The Eichmanns in our part of the world are slicker and more media-savvy than the European engineer-archetype, but the essence is the same: find an enemy, label and demonize him and kill him. For Eichmann and the Nazi regime he served, the enemy was the Jew. For American Eichmanns, it is Osama bin Laden or Saddam Hussein or someone whose name we haven’t yet heard in the media but will shortly. Concomitant with finding an enemy is building an impenetrable bunker, or in the case of the United States, an impenetrable Star Wars shield, and making sure the enemy cannot strike back.

In Merton’s brilliant phrasing in “Testament to Peace,”remember that in war” (the United States seems currently to be in a state of perpetual war) “every crime is justified, the nation is always right, power is always right, the military is always right.” Remember too, in Merton’s words, “[t]o question those who wield power, to differ from them in any way, is to confess oneself subversive, rebellious, traitorous ( PP 55).”
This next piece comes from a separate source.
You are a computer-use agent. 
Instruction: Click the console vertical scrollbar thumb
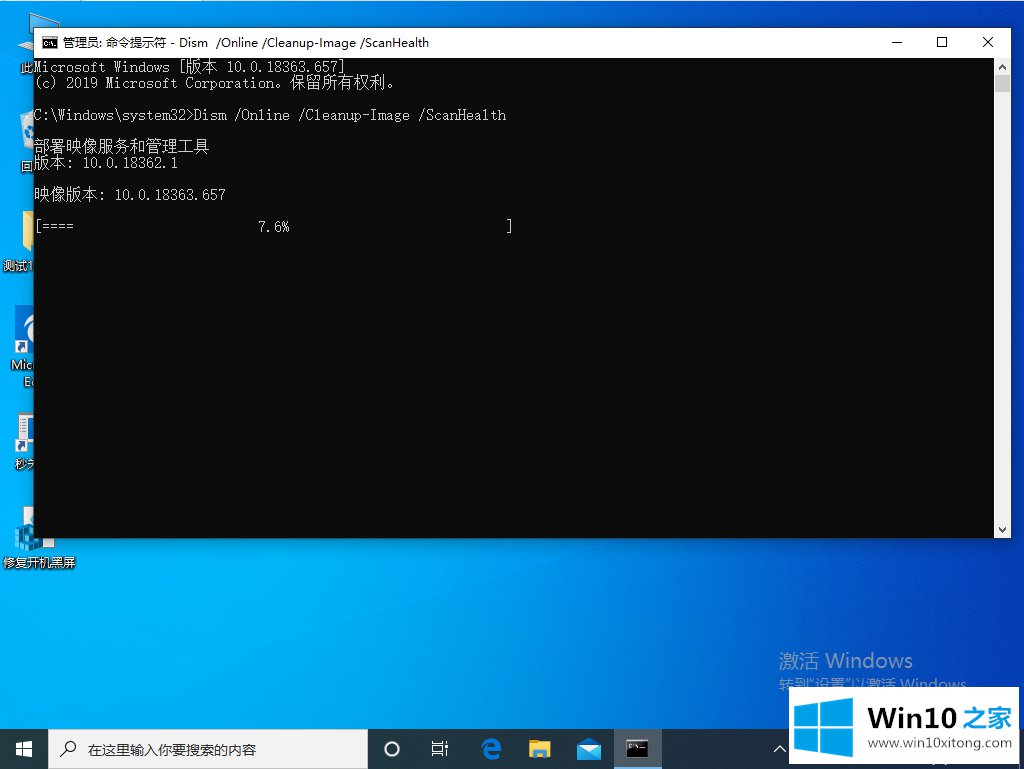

President Bush may be right: the choice for the public intellectual and the rest of us is join power or oppose it, join the alliance of the corporation, the military, the media and the government or rebel against it. I have no doubt in thinking that Thomas Merton was, and would be, among the rebels.

Special thanks to: Michael W. Higgins for making the Merton-Swift connection clear to me; Susan McCaslin for encouraging me to write this paper; and Judith Hardcastle for inviting me to Vancouver.

Works Cited

Arendt, Hannah. Eichmann in Jerusalem: A Report on the Banality of Evil. New York: Viking Press, 1964.

Arendt, Hannah. The Portable Hannah Arendt. Edited with an Introduction by Peter Baehr. New York: The Viking Portable Library, 2000.

Berman, Morris. The Twilight of American Culture. New York: Norton, 2000.

Cohen, Leonard. Selected Poems 1956-1968. Toronto: McClelland and Stewart Ltd., 1969.

Higgins, Michael W. Heretic Blood: The Spiritual Geography of Thomas Merton. Toronto: Stoddart, 1998.

Merton, Thomas. Emblems of A Season of Fury. New York: New Directions, 1963.

Merton, Thomas. Conjectures of A Guilty Bystander. New York: Doubleday, 1989.

Merton, Thomas. Passion for Peace: The Social Essays. Edited and introduced by William H. Shannon. New York: The Crossroad Publishing Company, 1995.

Merton, Thomas. Raids on the Unspeakable. New York: New Directions, 1966.

Merton, Thomas. The Collected Poems of Thomas Merton. New York: New Directions, 1997.

Merton, Thomas. The Journals of Thomas Merton, Volume One 1939-1941, Run to the Mountain. Edited by Patrick Hart. San Francisco: HarperCollins, 1995.

Said, Edward W. The World, the Text and the Critic. Cambridge: Harvard U Press, 1983.

Said, Edward W. Representations of the Intellectual, the 1993 Reith Lectures. London: Vintage, 1994.

Steiner, George. No Passion Spent: Essays 1978-1995. New Haven: Yale U Press, 1996.